WHAT TO WORK ON: In the entries below, spot each line with the word "left" and copy it.

DATA EXTRACTS:
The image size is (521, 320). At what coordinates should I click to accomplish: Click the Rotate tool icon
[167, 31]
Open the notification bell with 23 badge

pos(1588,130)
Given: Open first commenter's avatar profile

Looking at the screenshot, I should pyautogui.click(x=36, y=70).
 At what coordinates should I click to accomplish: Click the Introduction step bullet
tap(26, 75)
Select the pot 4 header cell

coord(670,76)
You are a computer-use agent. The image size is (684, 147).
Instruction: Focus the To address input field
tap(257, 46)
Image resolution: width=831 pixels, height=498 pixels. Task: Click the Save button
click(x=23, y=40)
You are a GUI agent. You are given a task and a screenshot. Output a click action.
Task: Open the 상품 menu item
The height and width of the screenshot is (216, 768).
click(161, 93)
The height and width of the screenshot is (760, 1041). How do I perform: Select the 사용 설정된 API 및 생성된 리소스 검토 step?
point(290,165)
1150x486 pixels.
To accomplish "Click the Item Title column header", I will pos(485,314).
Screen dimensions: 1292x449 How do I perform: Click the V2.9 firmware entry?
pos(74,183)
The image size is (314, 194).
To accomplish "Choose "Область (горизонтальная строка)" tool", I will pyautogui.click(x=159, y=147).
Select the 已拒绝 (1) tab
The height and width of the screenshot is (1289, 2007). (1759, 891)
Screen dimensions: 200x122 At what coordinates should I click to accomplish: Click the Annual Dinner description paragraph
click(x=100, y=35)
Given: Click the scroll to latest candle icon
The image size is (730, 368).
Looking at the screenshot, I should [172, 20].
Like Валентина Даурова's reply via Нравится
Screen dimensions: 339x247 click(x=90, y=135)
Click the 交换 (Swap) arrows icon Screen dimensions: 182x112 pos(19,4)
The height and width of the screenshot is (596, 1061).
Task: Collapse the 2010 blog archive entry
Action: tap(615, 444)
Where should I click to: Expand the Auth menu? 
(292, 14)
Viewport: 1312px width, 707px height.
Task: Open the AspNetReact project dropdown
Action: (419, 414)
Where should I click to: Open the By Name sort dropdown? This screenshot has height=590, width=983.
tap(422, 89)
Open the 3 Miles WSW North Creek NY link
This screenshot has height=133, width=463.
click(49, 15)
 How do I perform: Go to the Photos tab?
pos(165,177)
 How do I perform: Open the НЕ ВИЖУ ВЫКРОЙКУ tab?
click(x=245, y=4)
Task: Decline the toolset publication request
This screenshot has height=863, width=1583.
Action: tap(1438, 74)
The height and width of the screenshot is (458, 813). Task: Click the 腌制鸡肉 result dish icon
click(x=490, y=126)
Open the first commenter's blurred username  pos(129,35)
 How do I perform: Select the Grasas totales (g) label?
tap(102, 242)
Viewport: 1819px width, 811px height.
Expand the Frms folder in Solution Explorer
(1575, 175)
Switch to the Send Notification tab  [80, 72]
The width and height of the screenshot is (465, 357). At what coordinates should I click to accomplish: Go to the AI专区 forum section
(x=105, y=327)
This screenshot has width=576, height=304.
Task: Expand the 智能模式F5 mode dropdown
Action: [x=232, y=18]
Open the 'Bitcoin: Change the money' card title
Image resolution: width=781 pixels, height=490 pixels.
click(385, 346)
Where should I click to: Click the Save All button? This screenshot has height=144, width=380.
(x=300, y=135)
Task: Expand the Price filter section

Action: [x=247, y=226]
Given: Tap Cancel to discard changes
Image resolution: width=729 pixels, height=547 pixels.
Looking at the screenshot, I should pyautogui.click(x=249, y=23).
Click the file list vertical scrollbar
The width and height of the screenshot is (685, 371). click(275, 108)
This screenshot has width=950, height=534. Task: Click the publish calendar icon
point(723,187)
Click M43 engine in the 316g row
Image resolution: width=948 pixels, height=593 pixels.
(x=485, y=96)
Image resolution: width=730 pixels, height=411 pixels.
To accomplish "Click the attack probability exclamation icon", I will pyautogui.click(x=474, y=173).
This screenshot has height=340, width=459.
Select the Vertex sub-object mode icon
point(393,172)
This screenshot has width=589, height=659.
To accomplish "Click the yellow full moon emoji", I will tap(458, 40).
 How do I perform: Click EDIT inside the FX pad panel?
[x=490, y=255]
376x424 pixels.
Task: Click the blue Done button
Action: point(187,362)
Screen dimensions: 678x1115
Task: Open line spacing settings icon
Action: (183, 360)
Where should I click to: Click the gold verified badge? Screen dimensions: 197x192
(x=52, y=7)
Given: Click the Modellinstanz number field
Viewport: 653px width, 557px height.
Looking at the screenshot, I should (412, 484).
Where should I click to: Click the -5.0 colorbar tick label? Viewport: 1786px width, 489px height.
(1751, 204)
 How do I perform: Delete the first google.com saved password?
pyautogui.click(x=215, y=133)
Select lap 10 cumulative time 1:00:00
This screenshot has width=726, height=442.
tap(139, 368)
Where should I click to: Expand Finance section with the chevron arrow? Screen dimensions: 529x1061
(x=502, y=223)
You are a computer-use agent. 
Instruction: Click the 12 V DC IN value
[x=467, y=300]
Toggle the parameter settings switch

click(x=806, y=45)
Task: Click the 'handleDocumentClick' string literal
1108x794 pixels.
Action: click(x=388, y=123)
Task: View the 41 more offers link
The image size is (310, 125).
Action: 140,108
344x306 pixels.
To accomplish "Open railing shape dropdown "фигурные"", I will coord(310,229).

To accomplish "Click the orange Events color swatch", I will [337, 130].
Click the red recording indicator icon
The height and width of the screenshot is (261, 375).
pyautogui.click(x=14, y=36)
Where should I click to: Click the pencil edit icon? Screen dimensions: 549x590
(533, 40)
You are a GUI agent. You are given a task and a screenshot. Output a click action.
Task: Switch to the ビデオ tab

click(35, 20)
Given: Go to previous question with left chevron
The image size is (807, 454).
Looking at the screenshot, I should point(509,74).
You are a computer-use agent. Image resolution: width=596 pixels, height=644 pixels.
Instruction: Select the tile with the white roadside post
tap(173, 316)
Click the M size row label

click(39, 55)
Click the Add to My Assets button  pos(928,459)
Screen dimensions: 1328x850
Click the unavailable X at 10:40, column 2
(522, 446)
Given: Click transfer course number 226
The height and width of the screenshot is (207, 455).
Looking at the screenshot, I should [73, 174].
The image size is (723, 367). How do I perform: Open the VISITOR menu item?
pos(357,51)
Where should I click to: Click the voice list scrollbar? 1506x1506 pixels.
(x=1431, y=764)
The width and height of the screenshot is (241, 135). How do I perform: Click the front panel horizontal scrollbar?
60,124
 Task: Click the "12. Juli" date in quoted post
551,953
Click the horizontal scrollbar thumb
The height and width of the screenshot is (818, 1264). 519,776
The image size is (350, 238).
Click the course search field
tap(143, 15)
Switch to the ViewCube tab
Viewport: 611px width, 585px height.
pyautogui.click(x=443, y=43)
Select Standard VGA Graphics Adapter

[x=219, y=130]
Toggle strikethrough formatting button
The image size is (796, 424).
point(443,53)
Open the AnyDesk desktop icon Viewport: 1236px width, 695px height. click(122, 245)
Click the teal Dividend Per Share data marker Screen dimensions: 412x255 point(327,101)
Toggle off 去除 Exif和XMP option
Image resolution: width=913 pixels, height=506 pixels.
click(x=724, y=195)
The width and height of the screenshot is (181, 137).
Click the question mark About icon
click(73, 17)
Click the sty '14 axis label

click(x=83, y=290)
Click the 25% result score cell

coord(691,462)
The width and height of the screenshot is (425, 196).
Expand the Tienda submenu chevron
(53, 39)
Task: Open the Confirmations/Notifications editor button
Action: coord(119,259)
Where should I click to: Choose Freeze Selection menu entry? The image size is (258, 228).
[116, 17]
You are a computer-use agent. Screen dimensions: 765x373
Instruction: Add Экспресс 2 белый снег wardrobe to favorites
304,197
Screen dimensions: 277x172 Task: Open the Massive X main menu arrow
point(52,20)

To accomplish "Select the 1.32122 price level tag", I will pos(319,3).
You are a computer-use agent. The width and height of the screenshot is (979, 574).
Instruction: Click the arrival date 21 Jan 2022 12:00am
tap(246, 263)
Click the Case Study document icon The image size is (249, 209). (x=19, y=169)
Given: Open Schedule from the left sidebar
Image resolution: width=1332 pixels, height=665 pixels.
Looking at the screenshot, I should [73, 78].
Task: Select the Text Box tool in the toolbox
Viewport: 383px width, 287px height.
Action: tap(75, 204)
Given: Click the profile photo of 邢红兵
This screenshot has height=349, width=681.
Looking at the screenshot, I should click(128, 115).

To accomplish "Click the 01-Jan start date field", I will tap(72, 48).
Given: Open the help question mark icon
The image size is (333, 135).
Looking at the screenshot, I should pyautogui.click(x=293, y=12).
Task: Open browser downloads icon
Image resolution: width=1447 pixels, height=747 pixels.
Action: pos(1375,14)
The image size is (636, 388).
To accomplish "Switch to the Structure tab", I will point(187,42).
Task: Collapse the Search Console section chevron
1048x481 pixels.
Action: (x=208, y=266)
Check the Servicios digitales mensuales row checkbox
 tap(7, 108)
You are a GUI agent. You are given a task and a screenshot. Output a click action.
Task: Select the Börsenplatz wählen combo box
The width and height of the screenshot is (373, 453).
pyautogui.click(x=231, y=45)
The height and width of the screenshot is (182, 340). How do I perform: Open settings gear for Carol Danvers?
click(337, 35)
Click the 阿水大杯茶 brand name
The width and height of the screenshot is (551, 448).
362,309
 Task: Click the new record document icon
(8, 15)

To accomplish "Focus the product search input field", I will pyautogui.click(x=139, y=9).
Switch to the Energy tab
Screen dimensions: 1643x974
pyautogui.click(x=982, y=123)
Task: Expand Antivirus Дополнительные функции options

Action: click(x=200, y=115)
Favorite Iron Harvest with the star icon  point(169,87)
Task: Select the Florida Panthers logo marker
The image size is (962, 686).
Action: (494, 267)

RESPONSE TO THIS EXERCISE:
Given: Go to previous question with left chevron
Given: Open Schedule from the left sidebar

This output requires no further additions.